**** Extrait présenté

UNE CENI TOUJOURS SANS PRÉSIDENT 

L’actuel numéro deux de la centrale électorale ne plaît pourtant pas à tout le monde, bien au contraire ! La Conférence épiscopale nationale du Congo (Cenco) et les protestants de l’Église du Christ au Congo (ECC) avaient rejeté sa désignation. Ronsard Malonda serait trop proche de l’ancien président Kabila, et a orchestré les élections contestées de 2018. L’opposition et les 40 000 observateurs de la Cenco avaient notamment discrédité ces dernières. Pour l’Association congolaise pour l’accès à la justice (ACAJ), ce choix équivaut à une « prime à la fraude électorale ». Le président Félix Tshisekedi a décidé de ne pas valider la désignation de Ronsard Malonda à la tête de la CENI. Un blocage qui perdure jusqu’à ce jour, laissant la CENI sans nouveau patron.

REMANIEMENT DANS L’ARMÉE 

En plein bras de fer avec Joseph Kabila, Félix Tshisekedi profite de l’été 2020 pour continuer à trier l’armée congolaise. Le président remanie la chaîne de commandement en plaçant sur la touche le général John Numbi, un cacique du camp Kabila sous sanctions internationales. En revanche, deux autres généraux, Gabriel Amisi « Tango Four » et Akili Mundos, également sanctionnés, restent en poste. Félix Tshisekedi avance à pas feutrés dans sa volonté de s’émanciper de la tutelle kabiliste. Il ne semble, néanmoins, pas encore prêt à franchir certaines lignes rouges, qui apparaîtraient comme un casus belli pour son partenaire de coalition, Joseph Kabila.

********
**** Données

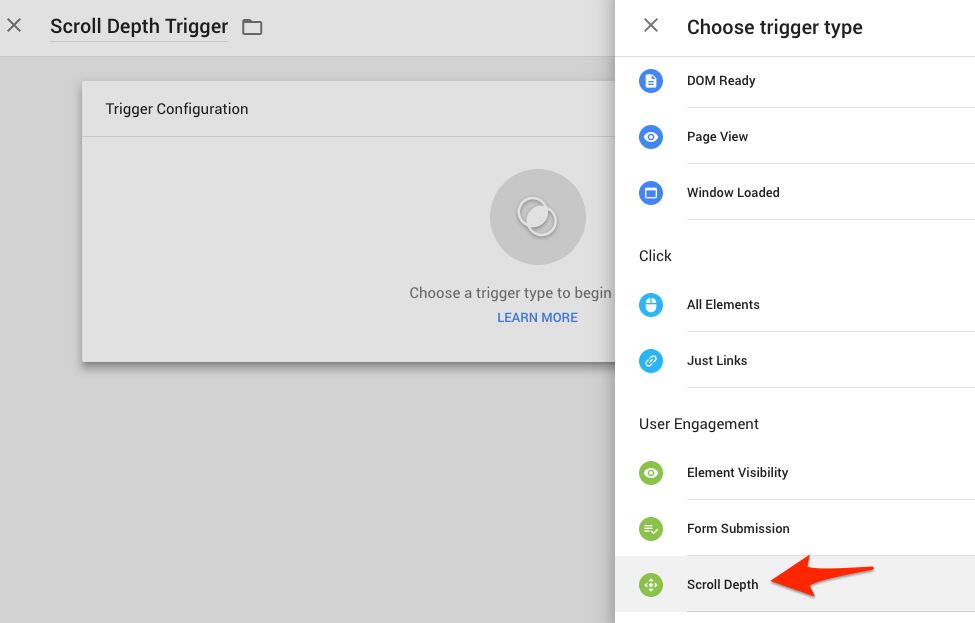Choose the Page View trigger type
The width and height of the screenshot is (975, 623).
coord(795,137)
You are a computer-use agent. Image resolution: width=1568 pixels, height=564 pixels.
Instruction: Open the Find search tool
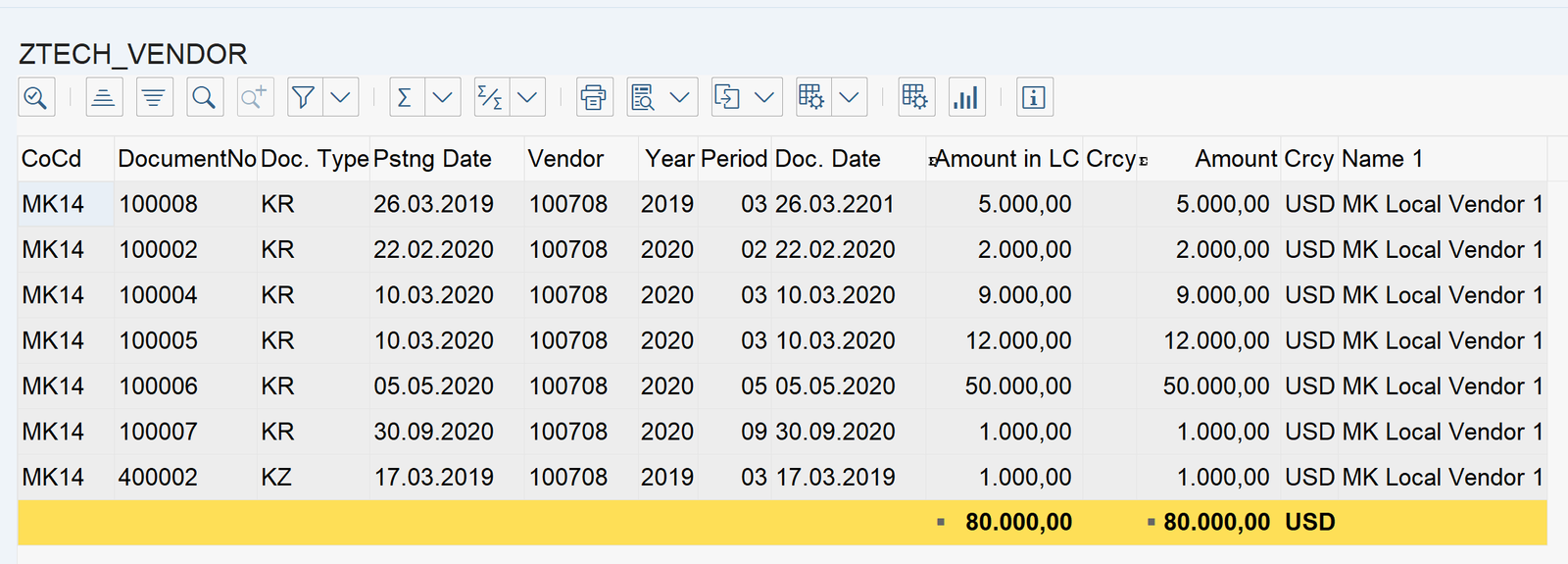coord(204,97)
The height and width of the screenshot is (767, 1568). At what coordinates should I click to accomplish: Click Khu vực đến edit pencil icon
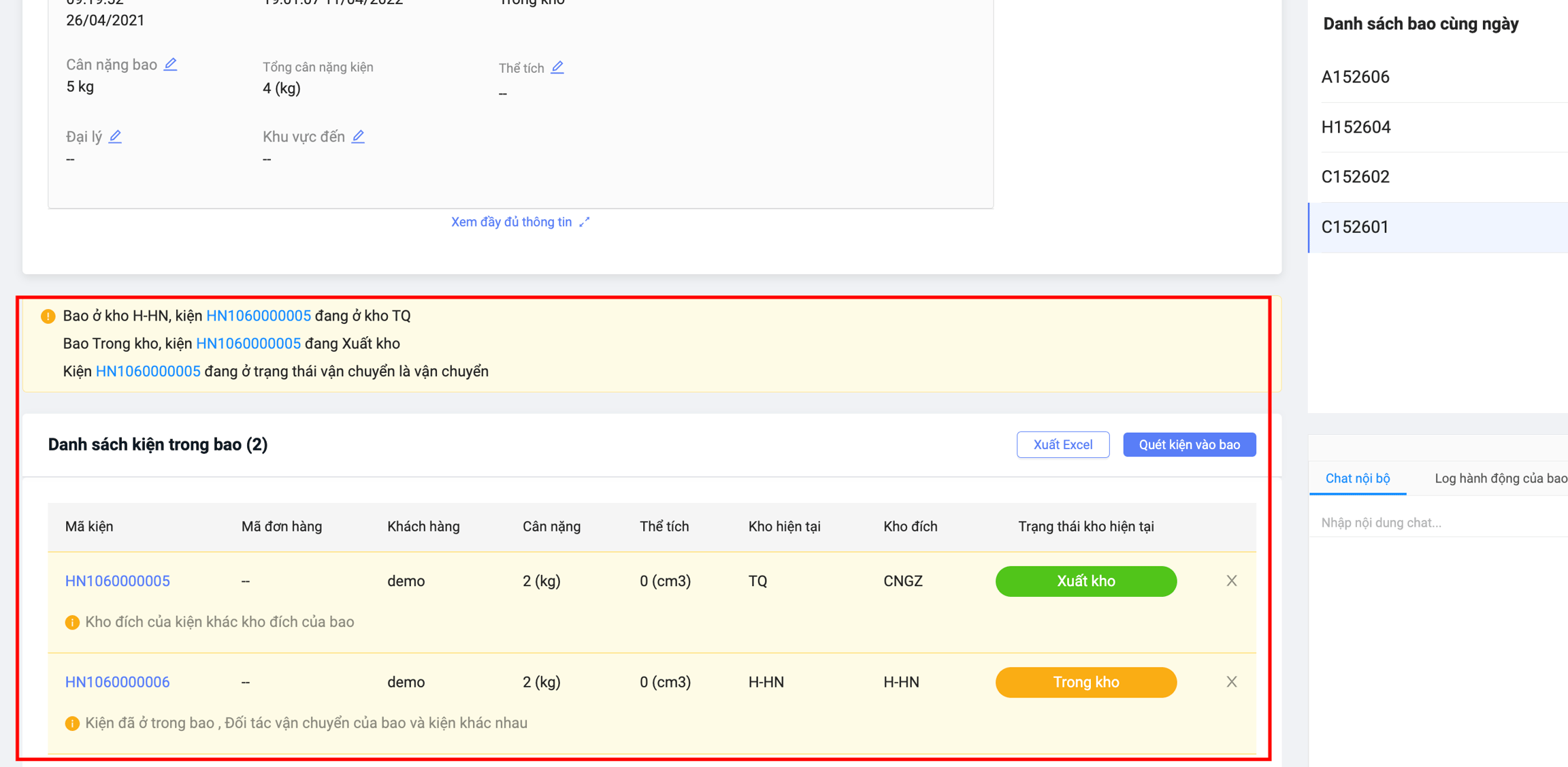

********

## Consignes
(1) Résumez en deux phrases l'extrait sur la CENI et l'armée.
(2) D'après l'extrait sur la CENI et l'armée, à quoi l'ACAJ assimile-t-elle le choix de Ronsard Malonda ?
(3) Prolongez l'extrait sur la CENI et l'armée après sa dernière phrase.
Les lignes forment un matériau indépendant de l'extrait.

## Résultats attendus
(1) La désignation de Ronsard Malonda, jugé trop proche de Joseph Kabila, à la tête de la CENI a été rejetée par la Cenco et l'ECC, et Félix Tshisekedi a refusé de la valider, si bien que la CENI reste sans nouveau patron. À l'été 2020, Félix Tshisekedi a aussi remanié la chaîne de commandement de l'armée en écartant le général John Numbi, tout en laissant en poste les généraux Gabriel Amisi et Akili Mundos.

(2) À une « prime à la fraude électorale ».

(3)
RETOUR DE LA RÉPRESSION ? 

Plus la situation se tend, plus la liberté d’expression paraît de nouveau en péril. Après l’embellie de 2019 avec l’arrivée de Félix Tshisekedi, Human Rights Watch (HRW) s’inquiète de la restriction des droits, en particulier depuis l’établissement de l’état d’urgence sanitaire, « prétexte pour limiter les manifestations politiques ». Selon l’ONG, « des dizaines de personnes ayant critiqué le gouvernement, y compris sur les réseaux sociaux, ont fait l’objet d’intimidations et de menaces, de passages à tabac, d’arrestations et, dans certains cas, de poursuites judiciaires ». À Kinshasa, Henri Magie, vice-président de la ligue des jeunes du Parti du Peuple pour la Reconstruction et la Démocratie (PPRD) de l’ancien président Joseph Kabila, a été arrêté le 16 mai pour « outrage » à M. Tshisekedi. Il a été condamné à 18 mois de prison en juillet pour avoir, entre autres, suggéré lors d’une interview, que Félix Tshisekedi « n’avait pas gagné les élections de 2018 ».

TSHISEKEDI À LA RECHERCHE DE « L’UNION SACRÉE » 

Paralysé par des institutions entièrement contrôlées par le FCC, Félix Tshisekedi cherche, en automne, à se débarrasser de son encombrant partenaire. Si le président fait mine de découvrir aujourd’hui qu’il ne s’entend plus avec son allié et que celui-ci lui met des bâtons dans les roues, Félix Tshisekedi semble avoir enfin trouvé la solution. Dans un discours à la Nation millimétré, le chef de l’État a sorti de sa poche la formule magique que tout responsable politique congolais dégaine en cas de difficultés : la « consultation nationale », que l’on appelle en fonction des circonstances, « concertation », ou « dialogue ». Il s’impose de renverser le rapport de force, pour créer une « union sacrée » et un nouveau partenariat gouvernemental. Pendant plusieurs semaines, le président consulte.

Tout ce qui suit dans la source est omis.